Maddow could not resist comparing the "crucial international coalition" -- her wording -- assembled by President Obama against ISIS and that allegedly meager effort cobbled together by Obama's ignoble predecessor during his war in Iraq --
The UAE is part of the coalition of countries who have agreed to conduct air strikes against ISIS alongside the United States. They had been dropping bombs on ISIS targets in Syria along with this crucial international coalition. But since Christmas Day, since the day after a Jordanian pilot was downed and captured in Syria, the United Arab Emirates has stopped conducting air strikes, apparently for fear of the safety of their pilots.
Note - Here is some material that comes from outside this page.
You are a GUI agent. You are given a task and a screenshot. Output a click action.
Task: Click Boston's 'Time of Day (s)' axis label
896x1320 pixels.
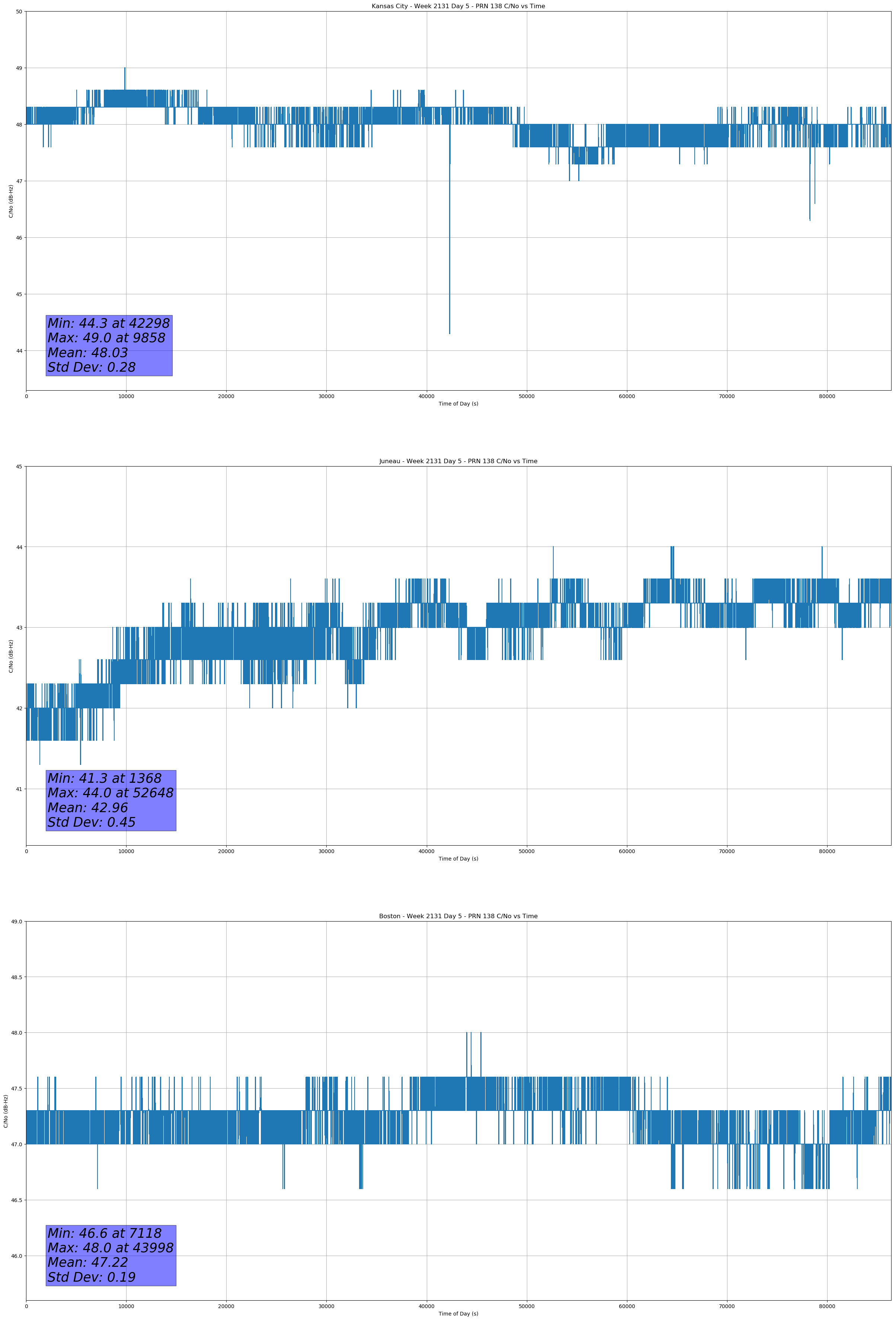(458, 1314)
Yesterday of course ISIS released a video purporting to show that Jordanian pilot burned alive while trapped in a cage. Today the New York Times reports that the UAE in December suspended its air strikes in support of the coalition. And that news raises a couple of really interesting points. One is about the integrity of this coalition with which we are engaged in our military campaign against ISIS. It's us and a handful of Arab countries -- Jordan, Bahrain, Saudi Arabia and UAE.
Not to be confused with the "crucial international coalition" cited by Maddow only moments earlier ...
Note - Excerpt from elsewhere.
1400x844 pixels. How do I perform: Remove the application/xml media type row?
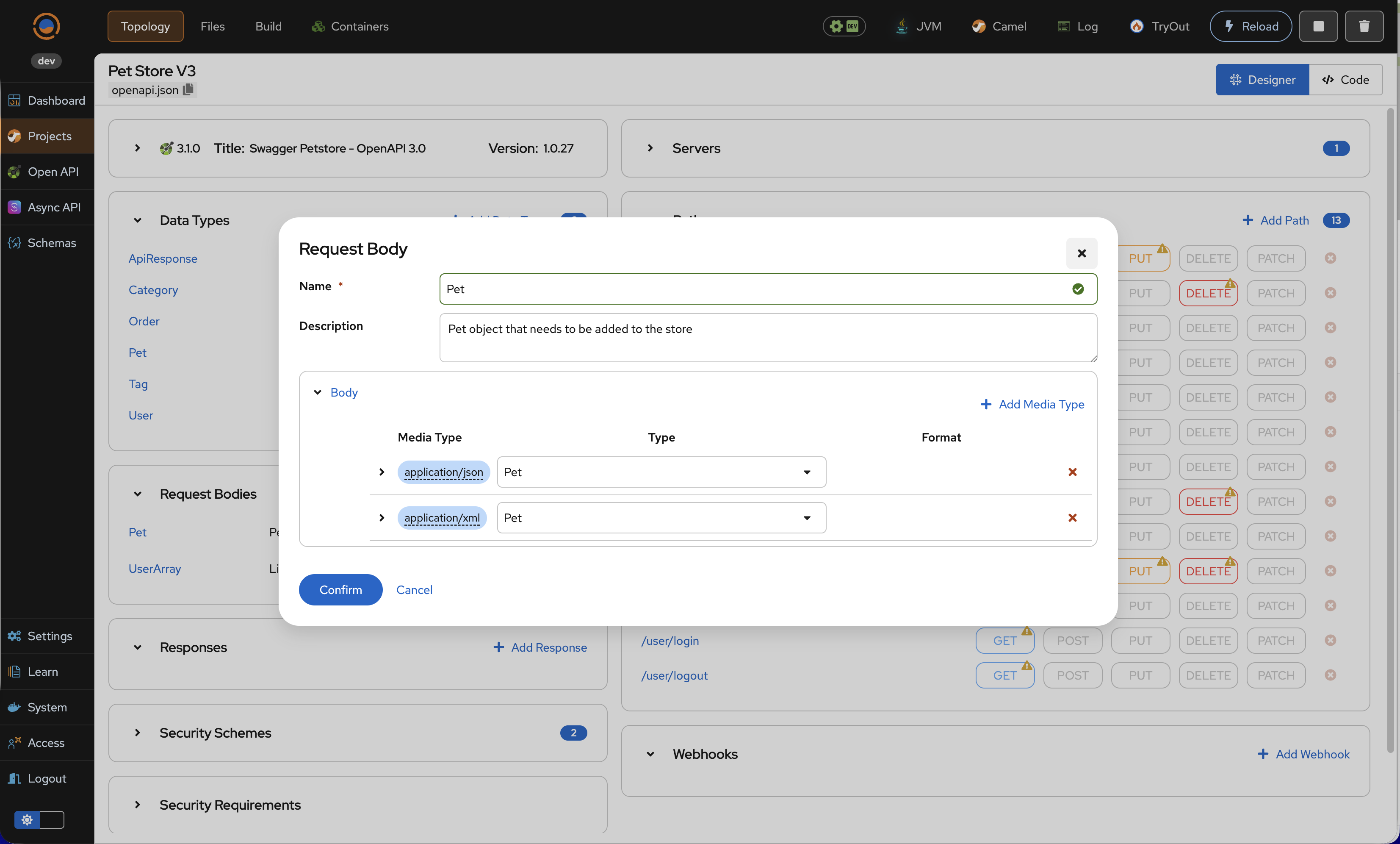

Securing the support of those four Arab countries, those four Muslim countries, was incredibly important to this administration when they undertook this air campaign in Syria. They said not only do we not want to do it alone, we don't want to do it without Sunni Arab allies. A lot of political import placed on that united front. This was not going to be the United States going it alone in the Middle East again. This was going to be the United States engaging in air strikes against ISIS with Syria's Arab and Muslim neighbors.
Hmm, sounds familiar. Where have I heard (or read) this before? How about that, from the same source cited by Maddow in her report -- the New York Times.
In a front-page story last September after Obama's address to the nation on military strikes against ISIS, Times reporter Mark Lander engaged in Maddowesque revisionism to assure the Gray Lady's readers that Obama's actions bore no resemblance to those of the loathed Bush.
Two weeks later, the Times ran this correction (hey, these things take time) --
An article on Sept. 11 about President Obama's speech to the nation describing his plans for a military campaign against the Islamic State, also known as ISIS, gave an incorrect comparison between efforts by the president to seek allies' support for his plans and President George W. Bush's efforts on such backing for the Iraq war. The approach Mr. Obama is taking is similar to the one Mr. Bush took; it is not the case that, "Unlike Mr. Bush in the Iraq war, Mr. Obama has sought to surround the United States with partners." (emphasis added)
Avid Times reader Maddow often cites the paper on her show. Apparently she's not so keen on reading the corrections, though for many people, especially conservatives, it's their favorite section.
Kudos to Hot Air's Ed Morrissey for picking up on this in September and linking to a March 2003 post in the Times archives on the 40-nation coalition assembled by Bush.
"Other countries have not been named publicly but are likely members of the coalition," the Times reported. "They include Israel, as well as several Arab states that are providing bases and other assistance to the war: Saudi Arabia, Bahrain, Qatar, Jordan, Oman, the United Arab Emirates (UAE), and Egypt."
The Times also cited an op-ed by National Security Adviser Condoleezza Rice, published several days earlier in the Wall Street Journal, stating that "the Australian Navy is supporting coalition troops and clearing mines, Polish special forces are defending an oil platform, a Danish submarine is patrolling nearby waters, and 'Czech and Slovak special chemical- and biological-weapons response forces' are standing by to respond to bio-warfare attacks."
So when it came to securing support from "Arab and Muslim neighbors" situated near the conflict, unilateralist yahoo Bush lined up seven -- compared to four for Obama, Nobel peace laureate and statesman for the ages. Even worse, as Maddow was forced to point out, Obama's meager alliance is in danger of "falling apart."
Perhaps it's time for Obama to pick up the phone and speak with former President Bush -- either one, come to think of it -- about coalition building.